Large vision language models (LVLMs) have demonstrated impressive performance across a wide range of tasks. These capabilities largely stem from visual instruction tuning, which fine-tunes models on datasets consisting of curated image-instruction-output triplets. However, in the medical domain, constructing large-scale, high-quality instruction datasets is particularly challenging due to the need for specialized expert knowledge. To address this issue, we propose an instruction-free tuning approach that reduces reliance on handcrafted instructions, leveraging only image-description pairs for fine-tuning. Specifically, we introduce a momentum proxy instruction as a replacement for curated text instructions, which preserves the instruction-following capability of the pre-trained LVLM while promoting updates to parameters that remain valid during inference.

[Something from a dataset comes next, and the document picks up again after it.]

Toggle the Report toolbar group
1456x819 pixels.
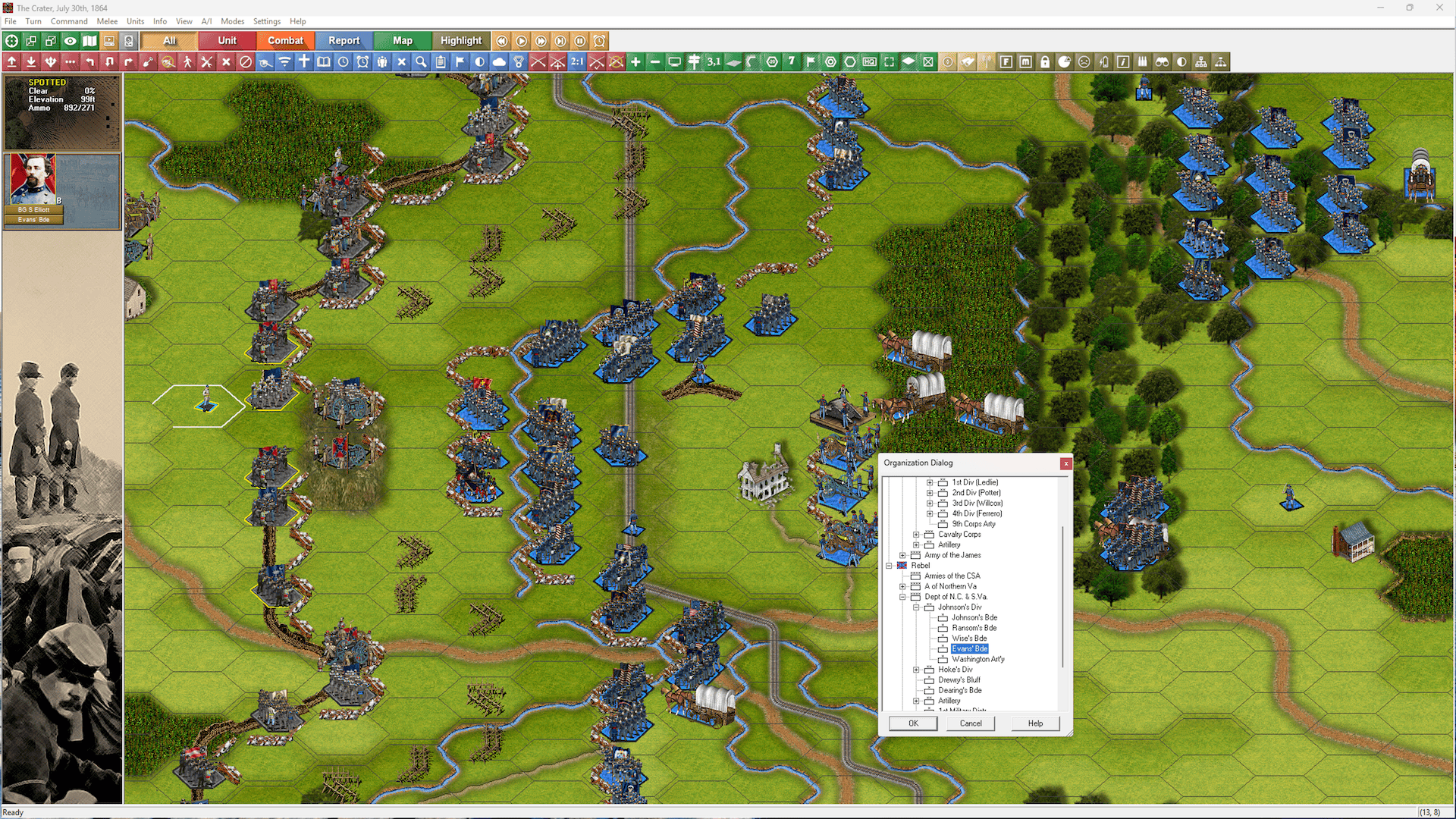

Consequently, the fine-tuned LVLM can flexibly respond to domain-specific instructions, even though explicit instructions are absent during fine-tuning. Additionally, we incorporate a response shuffling strategy to mitigate the model's over-reliance on previous words, facilitating more effective fine-tuning. Our approach achieves state-of-the-art accuracy on multiple-choice visual question answering tasks across SKINCON, WBCAtt, CBIS, and MIMIC-CXR datasets, significantly enhancing the fine-tuning efficiency of LVLMs in medical domains.